Video and image generation costs real money per call. During development, you want to build and test your pipeline without burning credits on every iteration.
Add mock=MockConfig(enabled=True) to any config. No API calls, instant responses, zero cost:
from tarash.tarash_gateway.mock import MockConfig
config = VideoGenerationConfig(
provider="fal",
model="fal-ai/veo3.1",
api_key="not-needed",
mock=MockConfig(enabled=True),
)
response = generate_video(config, request)
print(response.is_mock) # True
print(response.video) # Realistic mock video URL
Remove mock=MockConfig(enabled=True) to switch back to the real provider. Everything else stays the same.
You can also simulate failures. Pass a list of weighted MockResponse objects to control what gets returned, including specific exceptions:
from tarash.tarash_gateway.exceptions import HTTPError
from tarash.tarash_gateway.mock import MockConfig, MockResponse
config = VideoGenerationConfig(
provider="fal",
model="fal-ai/veo3.1",
api_key="not-needed",
mock=MockConfig(
enabled=True,
responses=[
MockResponse(weight=0.8), # success 80% of the time
MockResponse(weight=0.2, error=HTTPError("Rate limit", provider="fal", status_code=429)),
],
),
)
This is useful for testing your fallback logic and error handling paths without spending credits.

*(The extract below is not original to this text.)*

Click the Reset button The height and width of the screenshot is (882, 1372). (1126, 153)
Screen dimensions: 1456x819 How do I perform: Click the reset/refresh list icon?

What if you don't support my provider?
Register a custom handler at runtime
Implement the ProviderHandler protocol and register it. It plugs directly into fallback chains, progress callbacks, and the unified response format:
from tarash.tarash_gateway import generate_video, VideoGenerationConfig
from tarash.tarash_gateway.registry import register_provider
from tarash.tarash_gateway.models import VideoGenerationResponse
class MyCustomHandler:
def generate_video(self, config, request, on_progress=None) -> VideoGenerationResponse:
# Your implementation
...
async def generate_video_async(self, config, request, on_progress=None) -> VideoGenerationResponse:
# Your async implementation
...
register_provider("my-provider", MyCustomHandler())
config = VideoGenerationConfig(provider="my-provider", model="my-model", api_key="key")
response = generate_video(config, request)
Get Started
pip install tarash-gateway[fal]
Source and full docs: github.com/vertexcover-io/tarash
The AI video space will keep moving. New models every few weeks, providers going down, pricing shifting. The integrations you write today will need to change.
Tarash Gateway doesn't solve which model to use. It solves the cost of switching. Write the request once, move between providers freely, and spend the time you would have spent re-integrating on the work that actually matters.